Instruções das tarefas >>
• A. Segundo o excerto, com que frequência Augusto sai à rua?
• B. Copie do excerto, sem qualquer alteração, o trecho entre "Augusto não tem" e "capaz de fazer.", inclusive.

Ana Isabel tem 58 anos, vive na periferia de Lisboa, e, como o pai tem somente uma reforma que ronda os 500 euros, e a mãe uma ainda mais reduzida, gastando aproximadamente 600 por mês para que não tenham quaisquer necessidades. “Tenho de comprar fraldas e cuecas-fralda, porque a incontinência já está num grau em que não permite que não tenha determinados cuidados”, explica, em declarações ao i, acrescentando que também produtos como pomadas com óxido de zinco “são essenciais para que não se criem escaras, um dos grandes problemas dos idosos acamados”.
Augusto não tem a mobilidade totalmente reduzida, mas, aos 83 anos, pouco sai do quarto. Vai à rua uma vez por mês, quando tem a consulta de Neurologia. Depois de ter fumado toda a vida, os efeitos do tabaco começaram a fazer-se sentir por volta dos 70 e, desde aí, qualquer esforço físico afigura-se demasiado complexo para o idoso e a circulação sanguínea também não está no seu melhor. Como se estes problemas não fossem suficientes, o antigo empregado de mesa sofre de diabetes e a glicemia tem de ser medida, pelo menos, três vezes por dia, antes e após as refeições, algo que a companheira não é capaz de fazer.
“Como a minha mãe só tem menos dois anos do que ele, e eu tenho de trabalhar, tive de contratar uma cuidadora formal, que já tinha tratado de uma senhora de 90 anos que sofria de Parkinson, em Santarém, para que esteja em casa com eles na maior parte do tempo”, diz, explicando que a mesma trata da higiene pessoal do progenitor, dá-lhe comida – “principalmente, purés de fruta e sopas” –, faz algumas tarefas domésticas como a troca da roupa de cama, tendo em conta que, hoje em dia, Augusto não dorme com a esposa, mas sim numa cama articulada, e tenta estimulá-lo cognitivamente.
No entanto, o homem já reage a poucas interações e limita-se a contestar, muitas das vezes, as tentativas de demonstração de cuidado tanto da mulher como da filha e da empregada. “Há dias em que o humor está bastante estabilizado e em que a medicação funciona realmente, mas, noutros, parece que está noutro mundo. No fundo, nem sequer sei se nos reconhece, porque passa noites a gritar e chega a ser agressivo”, confessa, esclarecendo que, ainda na passada sexta-feira, ia caindo à entrada da casa de banho porque não queria que a cuidadora o cobrisse com a toalha de banho, para que o corpo fosse devidamente seco. “Acho que, em alguns momentos, está lúcido e tem vergonha da nudez”.

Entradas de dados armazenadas
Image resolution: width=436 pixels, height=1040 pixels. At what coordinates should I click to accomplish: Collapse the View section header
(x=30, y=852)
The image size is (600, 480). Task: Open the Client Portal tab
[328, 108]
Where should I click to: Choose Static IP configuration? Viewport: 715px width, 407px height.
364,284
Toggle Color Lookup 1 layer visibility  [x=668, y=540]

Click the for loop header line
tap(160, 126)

Respostas por tarefa >>
• A. Uma vez por mês, quando tem a consulta de Neurologia.

• B.
Augusto não tem a mobilidade totalmente reduzida, mas, aos 83 anos, pouco sai do quarto. Vai à rua uma vez por mês, quando tem a consulta de Neurologia. Depois de ter fumado toda a vida, os efeitos do tabaco começaram a fazer-se sentir por volta dos 70 e, desde aí, qualquer esforço físico afigura-se demasiado complexo para o idoso e a circulação sanguínea também não está no seu melhor. Como se estes problemas não fossem suficientes, o antigo empregado de mesa sofre de diabetes e a glicemia tem de ser medida, pelo menos, três vezes por dia, antes e após as refeições, algo que a companheira não é capaz de fazer.